▸ Given passage:
══════════

***Sorry for the delay this week, my house is still recuperating from a series of illnesses. ***
Every Wednesday we will each share two books that caught our eye from that week’s Mailbox Monday.
We encourage you to share the books that caught your eye in the comments.
In 1958, Greenwich Village buzzes with beatniks, jazz clubs, and new ideas—the ideal spot for three ambitious young people to meet. Cliff Nelson, the son of a successful book editor, is convinced he’s the next Kerouac, if only his father would notice. Eden Katz dreams of being an editor but is shocked when she encounters roadblocks to that ambition. And Miles Tillman, a talented black writer from Harlem, seeks to learn the truth about his father’s past, finding love in the process. Though different from one another, all three share a common goal: to succeed in the competitive and uncompromising world of book publishing. As they reach for what they want, they come to understand what they must sacrifice, conceal, and betray to achieve their goals, learning they must live with the consequences of their choices. In Three-Martini Lunch, Suzanne Rindell has written both a page-turning morality tale and a captivating look at a stylish, demanding era—and a world steeped in tradition that’s poised for great upheaval.
Love the time period and really enjoyed the author’s last book, The Other Typist.
Thing Explainer: Complicated Stuff in Simple Words by Randall Munroe @The Infinite Curio.

══════════

Word and element locating data
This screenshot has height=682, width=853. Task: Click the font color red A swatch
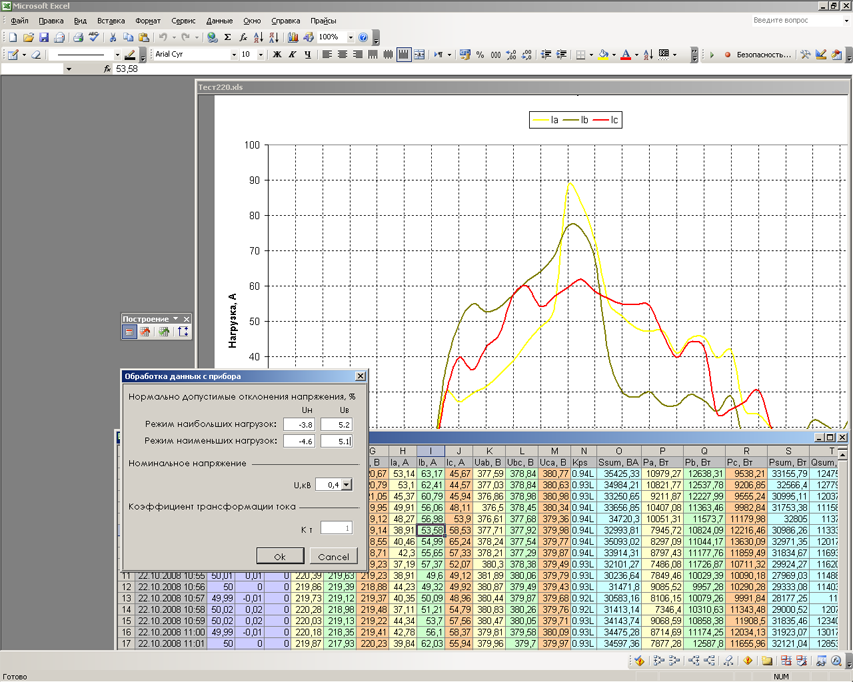click(625, 55)
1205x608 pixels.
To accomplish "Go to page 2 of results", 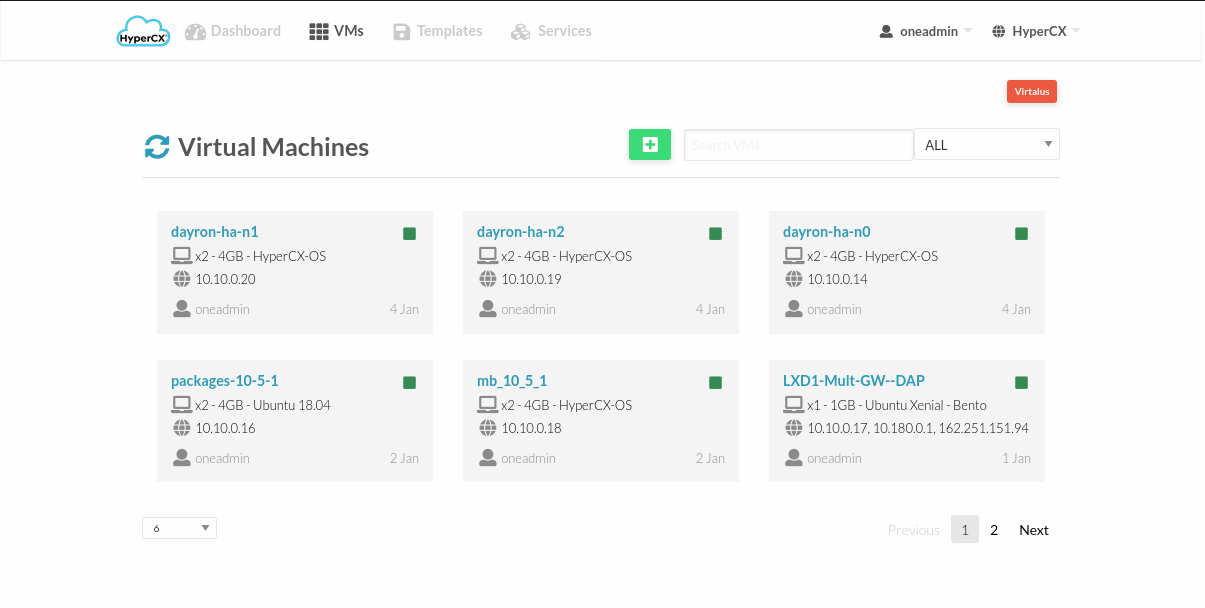I will point(994,530).
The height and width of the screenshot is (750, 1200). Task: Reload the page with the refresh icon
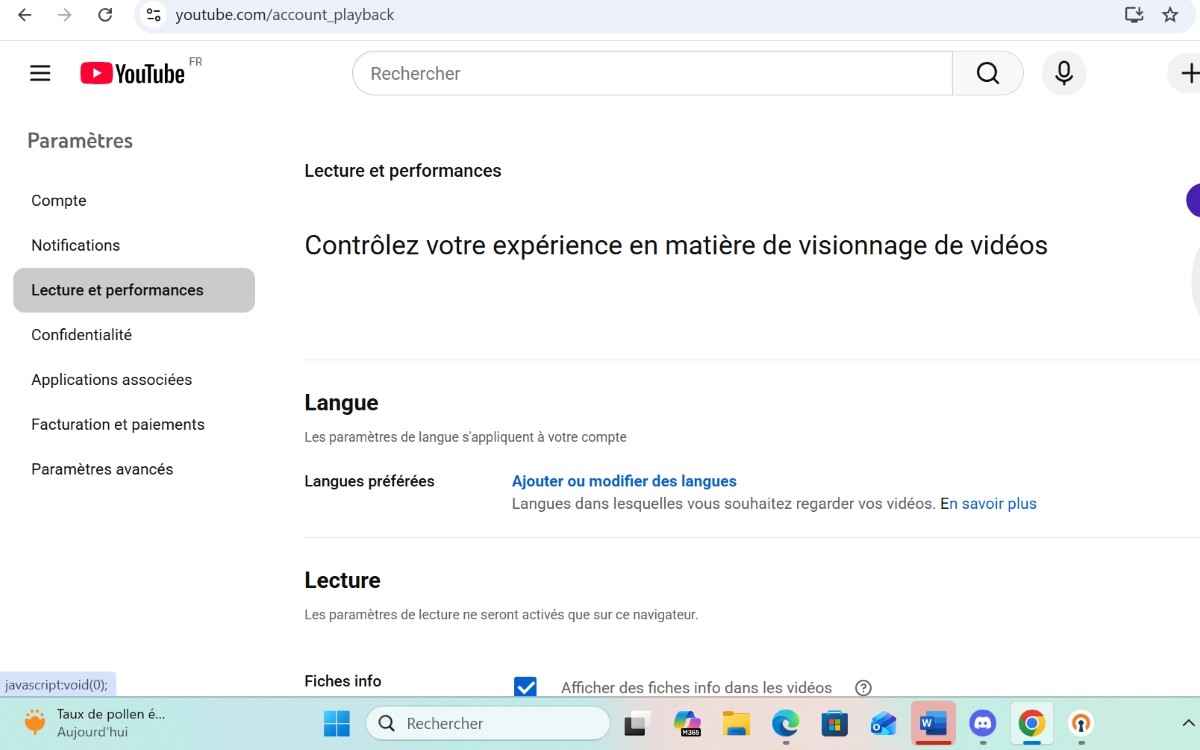(x=107, y=15)
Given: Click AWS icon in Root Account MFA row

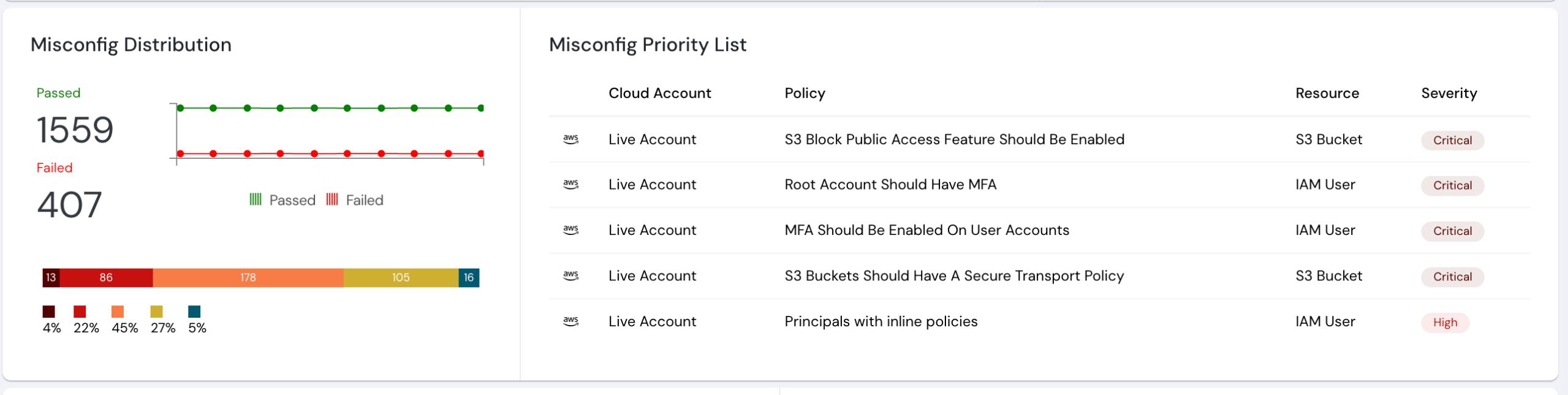Looking at the screenshot, I should 570,185.
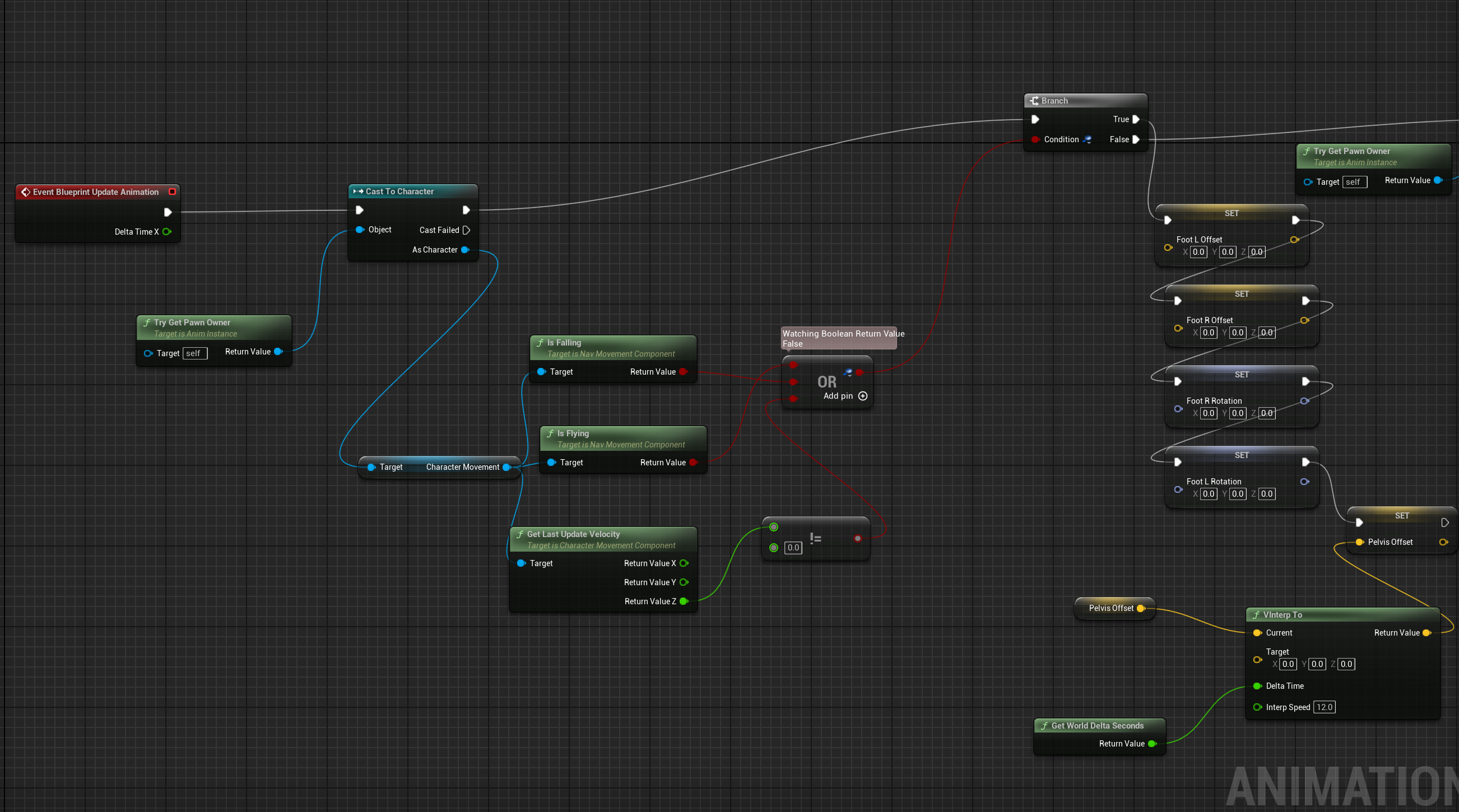This screenshot has height=812, width=1459.
Task: Click the Branch node header icon
Action: tap(1034, 101)
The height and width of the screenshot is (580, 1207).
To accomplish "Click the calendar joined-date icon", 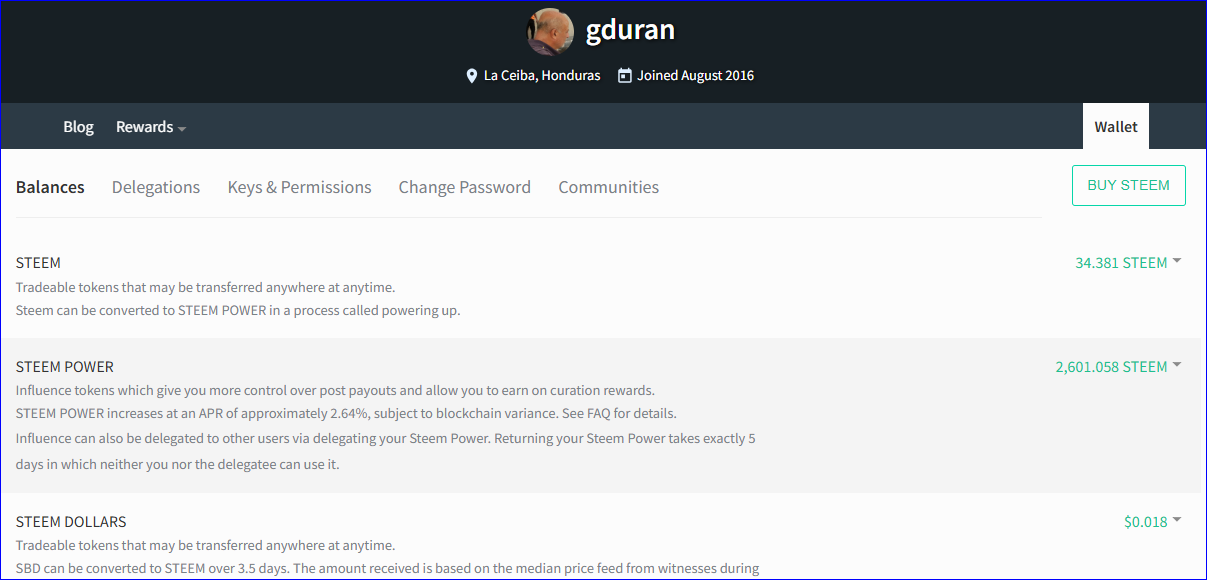I will (x=625, y=75).
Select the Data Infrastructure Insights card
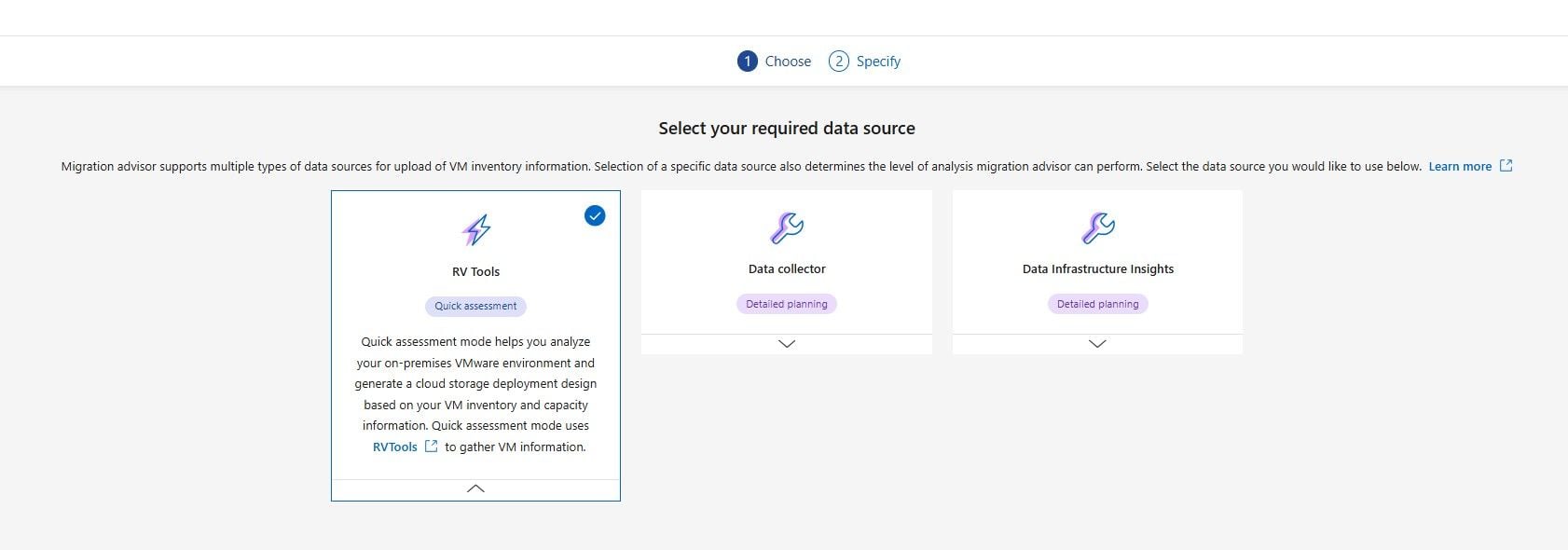This screenshot has height=550, width=1568. 1097,262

══════════

▸ Set task 1: Reproduce the stretch of the Mailbox Monday post from "Love the time" through "Munroe @The Infinite Curio." word for word.
▸ Set task 2: Name every book title mentioned in the Mailbox Monday post.
Nothing in the listing is needed.

▸ Reply 1:
Love the time period and really enjoyed the author’s last book, The Other Typist.
Thing Explainer: Complicated Stuff in Simple Words by Randall Munroe @The Infinite Curio.

▸ Reply 2:
Three-Martini Lunch
The Other Typist
Thing Explainer: Complicated Stuff in Simple Words